=== Section Start ===
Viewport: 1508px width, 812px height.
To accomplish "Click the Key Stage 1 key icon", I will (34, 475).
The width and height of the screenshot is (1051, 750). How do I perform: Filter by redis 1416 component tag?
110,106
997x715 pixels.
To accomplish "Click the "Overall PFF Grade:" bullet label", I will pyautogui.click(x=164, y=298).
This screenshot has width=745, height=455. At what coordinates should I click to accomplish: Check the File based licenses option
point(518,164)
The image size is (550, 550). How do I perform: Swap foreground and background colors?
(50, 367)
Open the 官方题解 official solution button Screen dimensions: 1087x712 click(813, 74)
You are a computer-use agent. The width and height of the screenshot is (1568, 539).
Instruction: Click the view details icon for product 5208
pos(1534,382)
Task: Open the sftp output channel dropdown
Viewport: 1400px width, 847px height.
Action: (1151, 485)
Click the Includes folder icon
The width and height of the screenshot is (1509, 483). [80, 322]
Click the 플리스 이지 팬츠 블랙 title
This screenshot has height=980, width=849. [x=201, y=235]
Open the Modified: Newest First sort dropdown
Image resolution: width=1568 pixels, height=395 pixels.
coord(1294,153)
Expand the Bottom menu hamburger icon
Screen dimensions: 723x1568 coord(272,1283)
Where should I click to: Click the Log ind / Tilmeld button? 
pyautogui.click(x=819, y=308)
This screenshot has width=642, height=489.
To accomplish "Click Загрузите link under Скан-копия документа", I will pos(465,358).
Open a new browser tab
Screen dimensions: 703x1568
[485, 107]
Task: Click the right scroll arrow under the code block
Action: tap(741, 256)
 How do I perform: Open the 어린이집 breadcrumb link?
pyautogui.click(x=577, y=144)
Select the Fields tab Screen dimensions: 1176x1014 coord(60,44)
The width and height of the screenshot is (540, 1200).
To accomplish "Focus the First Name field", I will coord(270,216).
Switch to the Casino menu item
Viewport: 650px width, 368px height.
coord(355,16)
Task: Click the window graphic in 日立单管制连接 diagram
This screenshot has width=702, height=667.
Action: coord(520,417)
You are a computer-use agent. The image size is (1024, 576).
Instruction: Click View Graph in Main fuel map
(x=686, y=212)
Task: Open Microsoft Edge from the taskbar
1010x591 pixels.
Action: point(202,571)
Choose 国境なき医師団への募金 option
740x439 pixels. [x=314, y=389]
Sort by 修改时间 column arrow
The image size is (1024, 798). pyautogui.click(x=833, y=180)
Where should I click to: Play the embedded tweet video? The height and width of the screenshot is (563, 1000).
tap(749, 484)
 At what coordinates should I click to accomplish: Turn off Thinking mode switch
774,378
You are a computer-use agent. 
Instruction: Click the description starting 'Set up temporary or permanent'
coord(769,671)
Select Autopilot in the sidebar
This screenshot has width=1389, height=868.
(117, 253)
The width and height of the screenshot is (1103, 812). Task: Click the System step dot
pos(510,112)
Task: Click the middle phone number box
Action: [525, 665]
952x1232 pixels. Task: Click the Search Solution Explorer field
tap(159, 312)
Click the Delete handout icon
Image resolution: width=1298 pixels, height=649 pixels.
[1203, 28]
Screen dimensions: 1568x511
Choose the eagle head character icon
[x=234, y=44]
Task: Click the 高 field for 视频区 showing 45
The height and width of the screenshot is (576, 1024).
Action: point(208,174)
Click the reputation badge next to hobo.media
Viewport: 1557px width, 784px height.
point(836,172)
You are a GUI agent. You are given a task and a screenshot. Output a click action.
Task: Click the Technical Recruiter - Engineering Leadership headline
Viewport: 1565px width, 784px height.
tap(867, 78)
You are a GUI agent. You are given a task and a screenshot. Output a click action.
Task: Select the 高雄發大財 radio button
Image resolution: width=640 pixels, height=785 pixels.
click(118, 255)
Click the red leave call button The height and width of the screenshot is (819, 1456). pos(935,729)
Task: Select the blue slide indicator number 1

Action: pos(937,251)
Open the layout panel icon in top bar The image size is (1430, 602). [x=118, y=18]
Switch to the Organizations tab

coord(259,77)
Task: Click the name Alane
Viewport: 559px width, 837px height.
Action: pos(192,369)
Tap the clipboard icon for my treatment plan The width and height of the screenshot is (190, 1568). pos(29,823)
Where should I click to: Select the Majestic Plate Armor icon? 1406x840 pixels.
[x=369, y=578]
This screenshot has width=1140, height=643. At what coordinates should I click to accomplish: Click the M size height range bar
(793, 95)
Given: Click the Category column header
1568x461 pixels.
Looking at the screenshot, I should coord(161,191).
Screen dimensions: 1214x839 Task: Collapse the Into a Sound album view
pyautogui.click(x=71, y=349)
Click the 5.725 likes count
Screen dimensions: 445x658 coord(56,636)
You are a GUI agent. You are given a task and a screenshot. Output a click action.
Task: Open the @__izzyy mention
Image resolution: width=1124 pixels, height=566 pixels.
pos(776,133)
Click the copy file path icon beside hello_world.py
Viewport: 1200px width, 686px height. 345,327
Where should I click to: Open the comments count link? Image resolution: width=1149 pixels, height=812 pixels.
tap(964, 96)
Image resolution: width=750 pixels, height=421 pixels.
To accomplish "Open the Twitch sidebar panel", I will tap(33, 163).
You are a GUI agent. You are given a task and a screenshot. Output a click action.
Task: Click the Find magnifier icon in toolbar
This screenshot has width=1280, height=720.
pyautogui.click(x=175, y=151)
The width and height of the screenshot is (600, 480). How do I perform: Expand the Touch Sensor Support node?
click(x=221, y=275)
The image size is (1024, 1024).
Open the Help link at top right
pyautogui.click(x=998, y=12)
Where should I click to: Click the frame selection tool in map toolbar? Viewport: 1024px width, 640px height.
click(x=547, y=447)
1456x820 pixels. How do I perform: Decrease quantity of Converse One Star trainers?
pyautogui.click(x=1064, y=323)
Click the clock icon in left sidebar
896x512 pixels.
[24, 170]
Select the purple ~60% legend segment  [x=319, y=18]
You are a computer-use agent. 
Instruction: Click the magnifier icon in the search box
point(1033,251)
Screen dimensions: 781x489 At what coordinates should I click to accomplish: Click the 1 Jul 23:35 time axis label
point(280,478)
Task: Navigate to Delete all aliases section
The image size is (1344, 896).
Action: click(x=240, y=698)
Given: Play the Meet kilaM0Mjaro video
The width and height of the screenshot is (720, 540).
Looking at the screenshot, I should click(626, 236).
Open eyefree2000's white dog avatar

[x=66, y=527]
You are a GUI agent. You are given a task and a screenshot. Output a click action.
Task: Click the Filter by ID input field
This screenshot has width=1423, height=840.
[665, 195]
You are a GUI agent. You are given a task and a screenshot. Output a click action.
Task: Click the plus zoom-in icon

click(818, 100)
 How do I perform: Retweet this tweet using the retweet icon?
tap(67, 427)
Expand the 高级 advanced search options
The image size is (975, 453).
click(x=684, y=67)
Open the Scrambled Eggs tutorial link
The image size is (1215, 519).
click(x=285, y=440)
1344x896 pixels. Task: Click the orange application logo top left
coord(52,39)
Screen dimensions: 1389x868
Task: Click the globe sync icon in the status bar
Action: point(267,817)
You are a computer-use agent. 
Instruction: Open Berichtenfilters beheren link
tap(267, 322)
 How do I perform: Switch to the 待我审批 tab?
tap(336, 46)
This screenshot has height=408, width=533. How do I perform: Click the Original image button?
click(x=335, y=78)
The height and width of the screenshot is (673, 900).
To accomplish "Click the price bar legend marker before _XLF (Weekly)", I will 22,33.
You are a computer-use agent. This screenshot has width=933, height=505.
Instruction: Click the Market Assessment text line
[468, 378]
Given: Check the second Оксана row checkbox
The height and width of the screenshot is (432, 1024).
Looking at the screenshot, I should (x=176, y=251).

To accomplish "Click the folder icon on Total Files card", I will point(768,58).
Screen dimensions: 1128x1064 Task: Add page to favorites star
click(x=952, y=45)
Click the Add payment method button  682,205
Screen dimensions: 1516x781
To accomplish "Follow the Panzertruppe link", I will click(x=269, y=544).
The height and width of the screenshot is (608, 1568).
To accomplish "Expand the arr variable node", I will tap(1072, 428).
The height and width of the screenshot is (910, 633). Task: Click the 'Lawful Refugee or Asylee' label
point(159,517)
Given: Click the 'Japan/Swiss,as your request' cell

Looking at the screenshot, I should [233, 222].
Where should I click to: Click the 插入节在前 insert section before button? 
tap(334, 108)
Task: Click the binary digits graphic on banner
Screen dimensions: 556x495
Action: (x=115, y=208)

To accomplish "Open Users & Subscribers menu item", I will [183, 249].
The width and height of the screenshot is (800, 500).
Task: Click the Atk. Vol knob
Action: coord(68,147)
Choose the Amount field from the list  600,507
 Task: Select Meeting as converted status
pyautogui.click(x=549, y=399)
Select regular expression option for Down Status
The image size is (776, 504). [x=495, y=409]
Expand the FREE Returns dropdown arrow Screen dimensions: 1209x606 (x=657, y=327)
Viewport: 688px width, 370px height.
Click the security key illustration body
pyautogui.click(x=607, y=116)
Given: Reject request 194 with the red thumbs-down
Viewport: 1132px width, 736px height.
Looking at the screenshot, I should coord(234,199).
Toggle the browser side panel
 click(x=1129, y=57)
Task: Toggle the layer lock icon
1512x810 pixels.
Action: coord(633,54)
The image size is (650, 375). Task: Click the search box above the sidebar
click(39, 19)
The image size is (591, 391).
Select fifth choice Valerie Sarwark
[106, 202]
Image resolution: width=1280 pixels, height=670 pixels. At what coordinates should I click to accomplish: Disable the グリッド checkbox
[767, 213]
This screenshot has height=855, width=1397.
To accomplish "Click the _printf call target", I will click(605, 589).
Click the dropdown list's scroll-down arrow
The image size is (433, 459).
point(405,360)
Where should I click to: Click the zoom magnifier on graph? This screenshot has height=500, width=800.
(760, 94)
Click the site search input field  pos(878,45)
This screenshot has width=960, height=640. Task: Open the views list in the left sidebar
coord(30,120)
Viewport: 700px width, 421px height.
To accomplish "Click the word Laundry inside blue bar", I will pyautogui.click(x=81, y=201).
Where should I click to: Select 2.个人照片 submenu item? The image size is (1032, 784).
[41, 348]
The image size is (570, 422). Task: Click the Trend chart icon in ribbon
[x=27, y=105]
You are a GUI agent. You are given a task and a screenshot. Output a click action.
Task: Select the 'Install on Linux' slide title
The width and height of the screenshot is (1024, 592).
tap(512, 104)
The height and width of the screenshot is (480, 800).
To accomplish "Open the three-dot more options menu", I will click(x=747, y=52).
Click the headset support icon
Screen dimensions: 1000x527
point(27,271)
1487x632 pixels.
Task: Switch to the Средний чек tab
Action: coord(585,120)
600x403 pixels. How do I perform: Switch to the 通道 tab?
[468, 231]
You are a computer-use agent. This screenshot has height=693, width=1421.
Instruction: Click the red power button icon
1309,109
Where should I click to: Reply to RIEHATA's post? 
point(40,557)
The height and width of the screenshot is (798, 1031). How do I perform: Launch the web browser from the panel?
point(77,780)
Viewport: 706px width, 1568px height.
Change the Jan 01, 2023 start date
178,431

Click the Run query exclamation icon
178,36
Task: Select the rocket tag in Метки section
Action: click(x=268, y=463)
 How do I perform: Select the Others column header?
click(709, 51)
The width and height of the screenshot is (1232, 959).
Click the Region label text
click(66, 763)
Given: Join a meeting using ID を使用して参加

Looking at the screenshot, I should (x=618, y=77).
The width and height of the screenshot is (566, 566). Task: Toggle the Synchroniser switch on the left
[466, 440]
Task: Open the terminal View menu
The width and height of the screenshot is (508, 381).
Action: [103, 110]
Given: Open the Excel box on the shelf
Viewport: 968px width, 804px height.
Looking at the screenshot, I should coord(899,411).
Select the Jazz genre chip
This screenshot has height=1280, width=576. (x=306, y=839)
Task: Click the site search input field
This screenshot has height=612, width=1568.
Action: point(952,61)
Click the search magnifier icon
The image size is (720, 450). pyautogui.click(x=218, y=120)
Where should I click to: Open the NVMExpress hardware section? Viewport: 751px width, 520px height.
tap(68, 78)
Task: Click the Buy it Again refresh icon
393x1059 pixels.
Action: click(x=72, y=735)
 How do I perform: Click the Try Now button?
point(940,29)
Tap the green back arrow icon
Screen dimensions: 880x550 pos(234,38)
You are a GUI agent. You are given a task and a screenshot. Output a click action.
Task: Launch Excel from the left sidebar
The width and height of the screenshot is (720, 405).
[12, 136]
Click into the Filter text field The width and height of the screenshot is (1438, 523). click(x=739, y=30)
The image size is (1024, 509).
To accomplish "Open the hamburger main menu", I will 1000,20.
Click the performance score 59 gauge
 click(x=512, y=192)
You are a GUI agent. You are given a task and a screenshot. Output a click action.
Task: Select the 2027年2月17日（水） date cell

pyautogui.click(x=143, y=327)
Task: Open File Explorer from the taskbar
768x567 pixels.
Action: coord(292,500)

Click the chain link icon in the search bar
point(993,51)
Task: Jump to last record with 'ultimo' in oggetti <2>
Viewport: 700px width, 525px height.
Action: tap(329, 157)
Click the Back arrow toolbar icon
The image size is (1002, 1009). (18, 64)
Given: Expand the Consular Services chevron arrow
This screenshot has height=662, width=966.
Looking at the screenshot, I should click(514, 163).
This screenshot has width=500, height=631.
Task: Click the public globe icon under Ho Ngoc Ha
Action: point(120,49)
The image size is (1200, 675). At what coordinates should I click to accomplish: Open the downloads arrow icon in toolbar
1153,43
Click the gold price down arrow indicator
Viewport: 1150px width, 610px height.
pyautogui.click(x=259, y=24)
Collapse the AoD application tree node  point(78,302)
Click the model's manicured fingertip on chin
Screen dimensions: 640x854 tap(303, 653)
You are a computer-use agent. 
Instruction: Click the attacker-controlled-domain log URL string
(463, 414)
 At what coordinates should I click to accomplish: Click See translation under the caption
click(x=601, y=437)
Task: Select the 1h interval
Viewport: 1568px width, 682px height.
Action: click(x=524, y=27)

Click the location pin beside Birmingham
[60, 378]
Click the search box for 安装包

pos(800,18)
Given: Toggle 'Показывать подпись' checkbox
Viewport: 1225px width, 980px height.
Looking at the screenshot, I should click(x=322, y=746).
=== Section End ===
### INSTRUCTIONS TO FOLLOW
There is a run of lines above from the one with "This screenshot has width=960, height=640." to the one with "Task: Open the terminal View menu"; print exactly that run, both ends included, and nothing else.

### SOLUTION FOR THIS EXERCISE
This screenshot has width=960, height=640. Task: Open the views list in the left sidebar
coord(30,120)
Viewport: 700px width, 421px height.
To accomplish "Click the word Laundry inside blue bar", I will pyautogui.click(x=81, y=201).
Where should I click to: Select 2.个人照片 submenu item? The image size is (1032, 784).
[41, 348]
The image size is (570, 422). Task: Click the Trend chart icon in ribbon
[x=27, y=105]
You are a GUI agent. You are given a task and a screenshot. Output a click action.
Task: Select the 'Install on Linux' slide title
The width and height of the screenshot is (1024, 592).
tap(512, 104)
The height and width of the screenshot is (480, 800).
To accomplish "Open the three-dot more options menu", I will click(x=747, y=52).
Click the headset support icon
Screen dimensions: 1000x527
point(27,271)
1487x632 pixels.
Task: Switch to the Средний чек tab
Action: coord(585,120)
600x403 pixels. How do I perform: Switch to the 通道 tab?
[468, 231]
You are a computer-use agent. This screenshot has height=693, width=1421.
Instruction: Click the red power button icon
1309,109
Where should I click to: Reply to RIEHATA's post? 
point(40,557)
The height and width of the screenshot is (798, 1031). How do I perform: Launch the web browser from the panel?
point(77,780)
Viewport: 706px width, 1568px height.
Change the Jan 01, 2023 start date
178,431

Click the Run query exclamation icon
178,36
Task: Select the rocket tag in Метки section
Action: click(x=268, y=463)
 How do I perform: Select the Others column header?
click(709, 51)
The width and height of the screenshot is (1232, 959).
Click the Region label text
click(66, 763)
Given: Join a meeting using ID を使用して参加

Looking at the screenshot, I should (x=618, y=77).
The width and height of the screenshot is (566, 566). Task: Toggle the Synchroniser switch on the left
[466, 440]
Task: Open the terminal View menu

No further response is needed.